= Task brief =
Scale the coordinates in the answers by 1.5, rounding to whole numbers with halves rounded up. Reproduce every line of the part that opens with the first line of the entries and closes with the line containing "pyautogui.click(x=102, y=619)", both ends included, with requests kept as they are and only those lines given.

= Recorded information =
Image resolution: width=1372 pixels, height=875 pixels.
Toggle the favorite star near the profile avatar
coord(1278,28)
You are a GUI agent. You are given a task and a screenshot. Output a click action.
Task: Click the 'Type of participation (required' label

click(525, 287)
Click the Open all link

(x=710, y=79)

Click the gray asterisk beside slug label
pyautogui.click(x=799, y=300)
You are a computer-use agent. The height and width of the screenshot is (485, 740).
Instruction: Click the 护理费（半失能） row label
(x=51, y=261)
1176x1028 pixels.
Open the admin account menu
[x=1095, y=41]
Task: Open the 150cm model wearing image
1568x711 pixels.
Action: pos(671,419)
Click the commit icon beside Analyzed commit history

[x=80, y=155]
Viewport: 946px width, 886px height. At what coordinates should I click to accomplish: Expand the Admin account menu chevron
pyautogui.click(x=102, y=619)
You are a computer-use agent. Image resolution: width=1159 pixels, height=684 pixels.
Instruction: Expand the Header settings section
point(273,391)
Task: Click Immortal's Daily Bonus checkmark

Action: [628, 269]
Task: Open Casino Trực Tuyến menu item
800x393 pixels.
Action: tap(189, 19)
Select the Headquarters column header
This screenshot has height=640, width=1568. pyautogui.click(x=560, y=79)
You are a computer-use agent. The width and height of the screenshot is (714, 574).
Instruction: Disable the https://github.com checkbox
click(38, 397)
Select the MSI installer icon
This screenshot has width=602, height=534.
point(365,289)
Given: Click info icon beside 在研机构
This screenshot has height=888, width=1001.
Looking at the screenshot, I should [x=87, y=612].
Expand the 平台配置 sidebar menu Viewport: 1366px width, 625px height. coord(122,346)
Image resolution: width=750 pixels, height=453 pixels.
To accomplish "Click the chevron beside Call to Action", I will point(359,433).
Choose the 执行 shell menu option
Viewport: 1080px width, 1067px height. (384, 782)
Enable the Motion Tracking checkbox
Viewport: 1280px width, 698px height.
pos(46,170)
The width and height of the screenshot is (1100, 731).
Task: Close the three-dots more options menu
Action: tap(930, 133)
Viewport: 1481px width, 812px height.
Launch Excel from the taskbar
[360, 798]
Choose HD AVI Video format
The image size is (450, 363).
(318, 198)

= Reply to the exercise =
Image resolution: width=1372 pixels, height=875 pixels.
Toggle the favorite star near the profile avatar
coord(1917,42)
You are a GUI agent. You are given a task and a screenshot. Output a click action.
Task: Click the 'Type of participation (required' label

click(788, 431)
Click the Open all link

(x=1065, y=119)

Click the gray asterisk beside slug label
pyautogui.click(x=1199, y=450)
You are a computer-use agent. The height and width of the screenshot is (485, 740).
Instruction: Click the 护理费（半失能） row label
(x=77, y=392)
1176x1028 pixels.
Open the admin account menu
[x=1643, y=62]
Task: Open the 150cm model wearing image
1568x711 pixels.
Action: pos(1007,629)
Click the commit icon beside Analyzed commit history

[x=120, y=233]
Viewport: 946px width, 886px height. At what coordinates should I click to accomplish: Expand the Admin account menu chevron
pyautogui.click(x=153, y=929)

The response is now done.